I ddn't notice you have separated parents into man and woman. Would a real man/father accept meddling in marriage to such extent? I doubt. Was he directed by his wife/mother, I can bet. Now we can add to the equation how OP was raised and what outcome it would bring having beta manipulated father as role model in her marriage.
moorekom Urban Hoe Guerrilla 1y ago
It does not matter. As parents, they are both at fault equally and they share the blame.
lurkerhasarisen A Strategist Among Tacticians 1y ago
I was purposefully vague because she didn't differentiate between her parents' level of culpability, and she didn't say anything about his parents, so any delineation on my part would be pure speculation.
(I try very hard to avoid speculating beyond obvious inferences because 1) I prefer to be accurate and 2) I have no desire to eat crow. That's also why my more lengthy comments generally contain words like probably, likely, generally, often, seemingly and usually.)
In this case, the guy seems to be pretty unassertive, and speaking as a guy who had to lock horns with my in-laws to establish boundaries, it's hard to do in the best of circumstances. Like I wrote up-thread: my wife married up the socio-economic ladder and I was a commissioned officer... in this case the woman married down the ladder and he's a DnD nerd. Again... I'm not faulting the husband: he's a laid-back kind of guy; but if it was awkward for me to put my foot down in my situation, it might simply have been more than he was willing or able to do.

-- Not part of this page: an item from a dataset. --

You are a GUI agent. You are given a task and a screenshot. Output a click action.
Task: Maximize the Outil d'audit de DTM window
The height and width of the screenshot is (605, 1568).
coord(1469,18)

That said, it's entirely possible that you're right about mothers hen-pecking fathers, which leaves their children ill-prepared for marriage, but there are other options that are equally likely in this case.
cc: @moorekom
whytehorse2021 Jr. Hamster Analyst 1y ago
Wow I can't believe nobody caught this: She's obviously posting on some kind of men's sub or relationship advice sub. She's probably been reading all about how her life is over as a single mom, that this guy was her best option, how she's messing up her kid, etc. Apparently therapy has correctly brought her to the source of her misery. Just one problem remains: she's asking strangers on the internet for advice about a major life decision.
kurkumaonce 1y ago
I can't judge others by myself, but when I ask about important stuff on internet it doesn't mean these will be actionable things, they can increase available pool of options I will choose from or combinations thereof. Doesn't that work in similar way when we learn life observing other adults?
If you consider that her parents failed [maybe the closest most trustworthy people she new up to the moment], what would be the harm to ask strangers?
Then people in our group might have agenda. Or we want to keep family secret to ourselves not to get leveraged on later.
That is ofc from male perspective. I don't know would that be woman's chain of thought. I don't know maybe she just plots slipping into his favours and once in, she'll be back to her old ways. So I do not talk about her per se but methodology she chosen to obtain more info.
If I'd be him and would take any risks I would ask for dowry marrying or not [calculating the risk of this going awkward and loosing child access], really parents should propose it to him.
Next divorce might not be so nice.
whytehorse2021 Jr. Hamster Analyst 1y ago
If she has a therapist she should be asking them.